[DATA LISTING]
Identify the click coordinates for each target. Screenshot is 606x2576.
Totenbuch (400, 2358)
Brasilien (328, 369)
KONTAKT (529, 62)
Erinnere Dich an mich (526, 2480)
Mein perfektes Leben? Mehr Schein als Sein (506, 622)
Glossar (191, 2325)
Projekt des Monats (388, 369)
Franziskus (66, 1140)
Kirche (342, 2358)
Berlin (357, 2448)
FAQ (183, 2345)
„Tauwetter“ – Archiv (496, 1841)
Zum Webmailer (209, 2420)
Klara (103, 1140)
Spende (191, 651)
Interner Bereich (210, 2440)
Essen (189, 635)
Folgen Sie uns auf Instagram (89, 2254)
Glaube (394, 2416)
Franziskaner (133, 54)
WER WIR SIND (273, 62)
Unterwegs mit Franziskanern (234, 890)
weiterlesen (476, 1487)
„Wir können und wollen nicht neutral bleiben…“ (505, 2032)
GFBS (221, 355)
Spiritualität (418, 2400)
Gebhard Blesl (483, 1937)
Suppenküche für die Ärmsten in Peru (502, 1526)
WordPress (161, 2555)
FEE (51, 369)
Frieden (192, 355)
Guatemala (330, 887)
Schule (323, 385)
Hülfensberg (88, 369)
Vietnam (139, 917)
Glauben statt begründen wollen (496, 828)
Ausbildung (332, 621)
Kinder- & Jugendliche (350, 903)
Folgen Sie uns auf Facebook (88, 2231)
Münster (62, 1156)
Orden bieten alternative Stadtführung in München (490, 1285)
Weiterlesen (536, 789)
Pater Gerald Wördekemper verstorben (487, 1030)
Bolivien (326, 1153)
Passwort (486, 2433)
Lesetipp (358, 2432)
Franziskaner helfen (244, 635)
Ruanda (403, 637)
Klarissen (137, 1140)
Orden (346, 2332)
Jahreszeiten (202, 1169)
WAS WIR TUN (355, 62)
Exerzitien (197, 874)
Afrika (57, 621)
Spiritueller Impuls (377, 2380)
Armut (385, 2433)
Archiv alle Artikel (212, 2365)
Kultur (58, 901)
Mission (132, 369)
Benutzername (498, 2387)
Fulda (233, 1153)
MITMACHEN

[WHAT THE TASK REQUIRES] Everything from the line with "Archiv alle Artikel (212, 2365)" down to the last line of the data above should be returned exactly, with both ends kept and nothing added.

[RESPONSE FOR THIS EXERCISE]
Archiv alle Artikel (212, 2365)
Kultur (58, 901)
Mission (132, 369)
Benutzername (498, 2387)
Fulda (233, 1153)
MITMACHEN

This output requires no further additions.